Contradicción. Individualistas y hedonistas que conviven a sabiendas de vivir en una sociedad que les prometió la luna pero que no estaba dispuesta a concedérsela tan fácilmente. “La vida no es tan bonita como veíamos en las series cuando éramos pequeños”, sentencia en un momento dado el personaje de Winona, tras un desengaño laboral (en el film se deja claro la escasa protección de la que adolecen los protagonistas a la continua manipulación de los medios). O como afirma una amiga de Winona, asumiendo como suyas las contradicciones propias de su generación, refiriéndose a uno de los protagonistas: “Es guarro, excéntrico y egoísta, una pesadilla para las mujeres, no sé cómo todavía no me he acostado con él”.

Individualismo y consumismo. En una sociedad en la que se fomenta el individualismo como el indefectible camino hacia la libertad, y el consumismo se constituye como la ideología imperante –en sustitución a la religión como forma de llenar un vacío existencial– es normal escuchar este tipo de sentencias, a modo de metáfora definitoria de toda una generación: “¿Cuál es el motor de tu vida?… ¡¡¡la pizza!!!”

Rupturismo. Esta generación, hastiada de su propia existencia, cree hallar consuelo propio en la negación del legado de sus padres, a los que ya no consideraban como modelos a imitar y que, en su gran mayoría, estaban divorciados. “No quiero casarme, sólo tengo que ver a mis padres, yo no quiero acabar así”, afirma una de las amigas de la protagonista cuando ella le confiesa su incapacidad para tener su propia familia.

Estigmatización. Nacidos bajo el estigma de la derrota y sin lograr deshacerse de las etiquetas que la sociedad les había asignado, los «X» vivieron acomplejados ante sus padres. “Quiero pedirte un préstamo”, le dice Wynona a su padre, “¿es para drogas?”, le contesta.

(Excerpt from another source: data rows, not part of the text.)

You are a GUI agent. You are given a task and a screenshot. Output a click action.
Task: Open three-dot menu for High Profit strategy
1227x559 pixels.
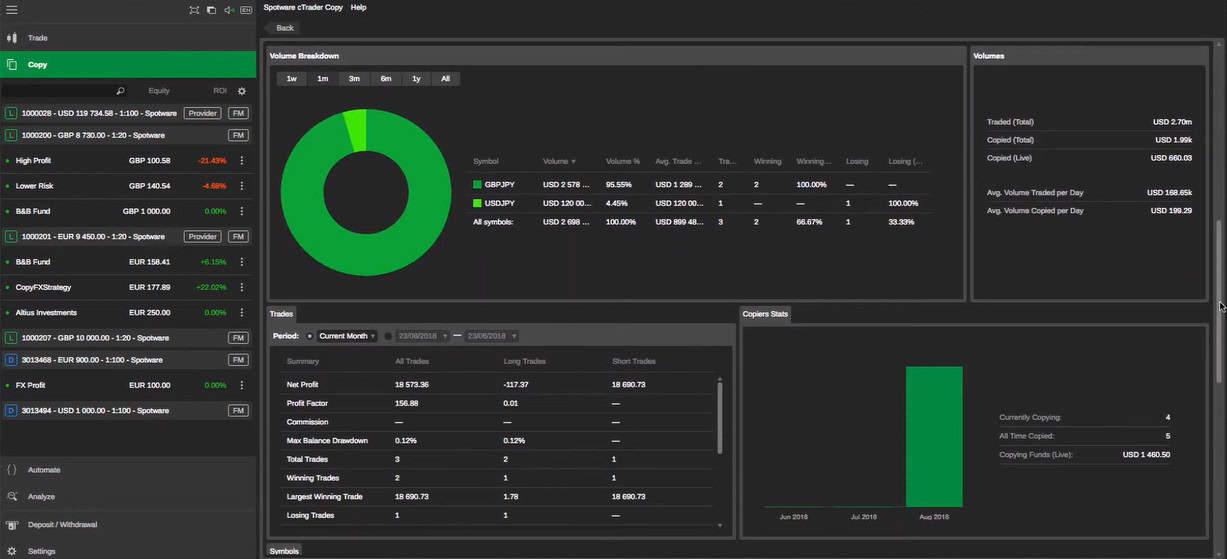click(242, 161)
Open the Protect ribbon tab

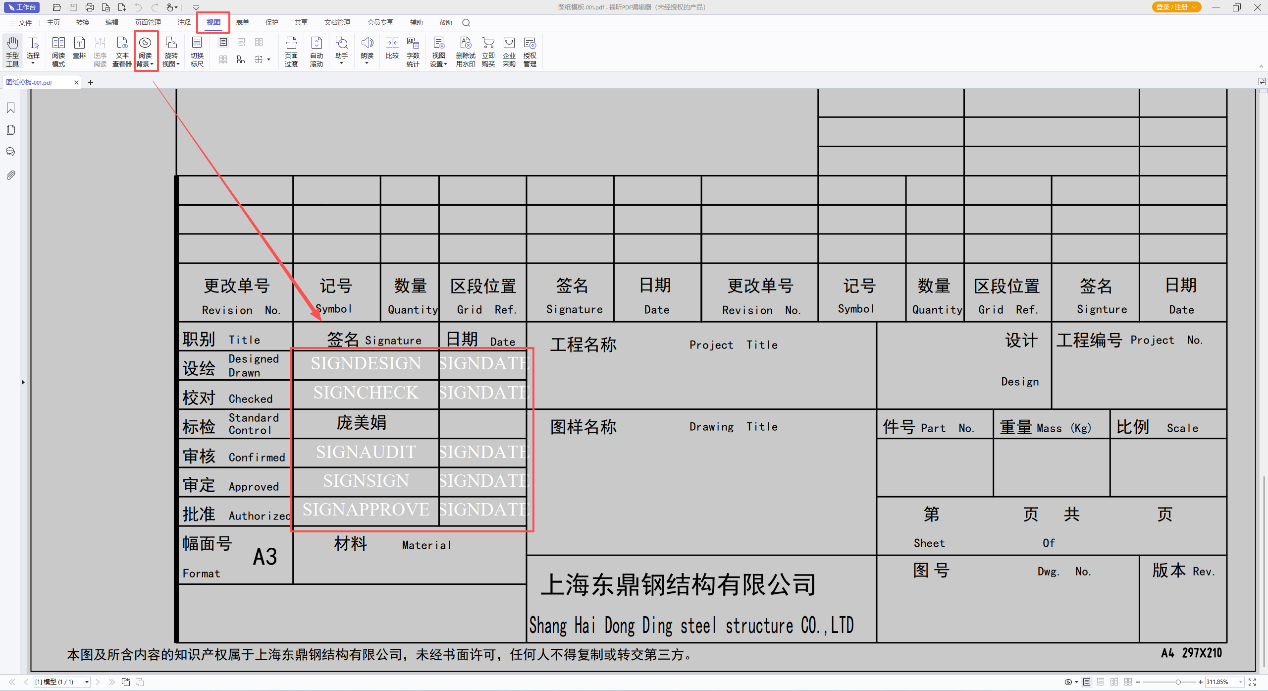pos(272,21)

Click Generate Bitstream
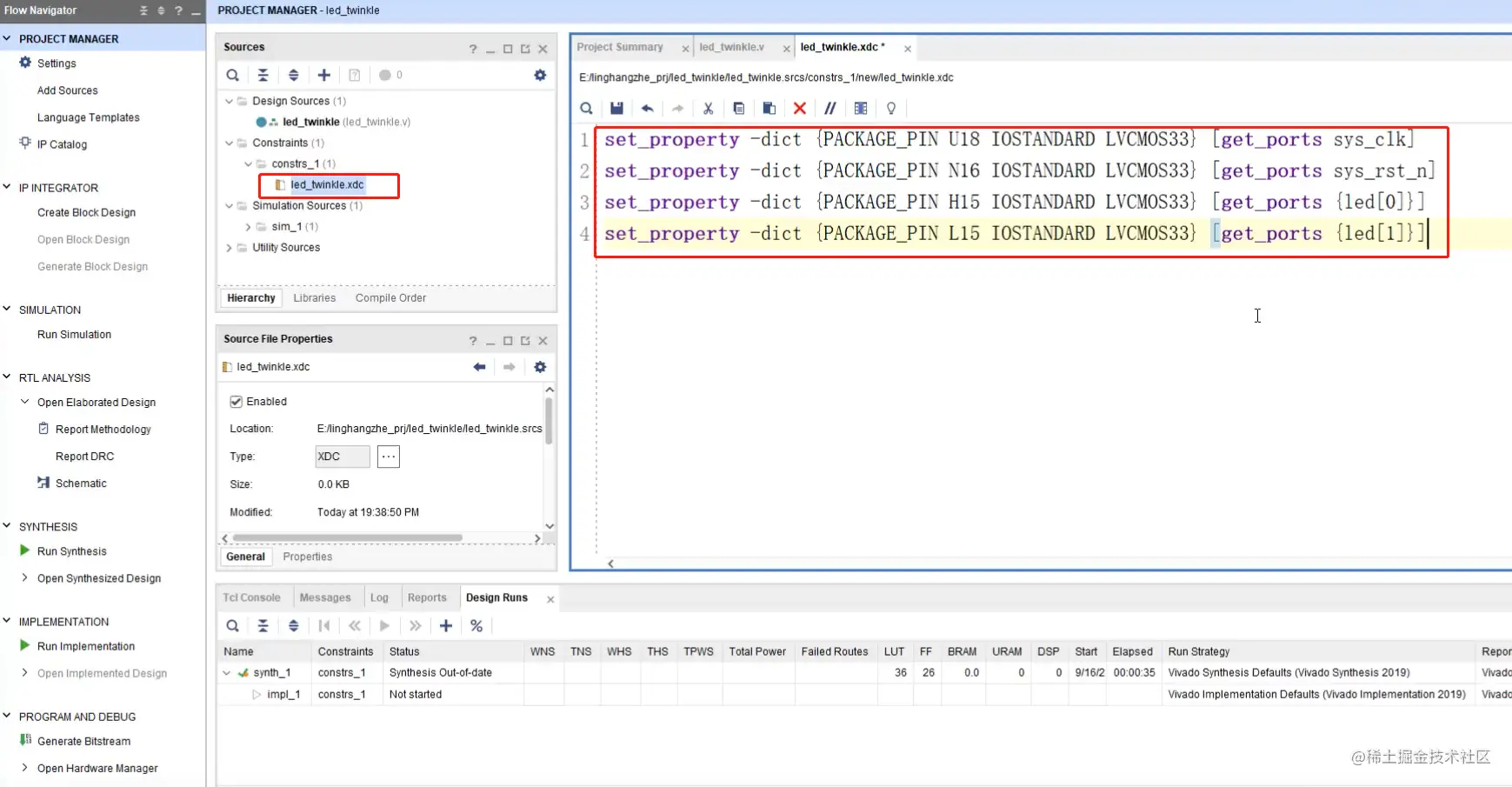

En definitiva, Bocados de realidad refleja las constantes de toda una generación, sus particularidades y esencias, trazando los márgenes de sus fronteras, sus inquietudes y su propia idiosincrasia. Una película que sobrevivió a su tiempo y que nos mostró la realidad de unos chicos a los que el tiempo etiquetaría como “X”, metáfora de una identidad buscada pero nunca encontrada.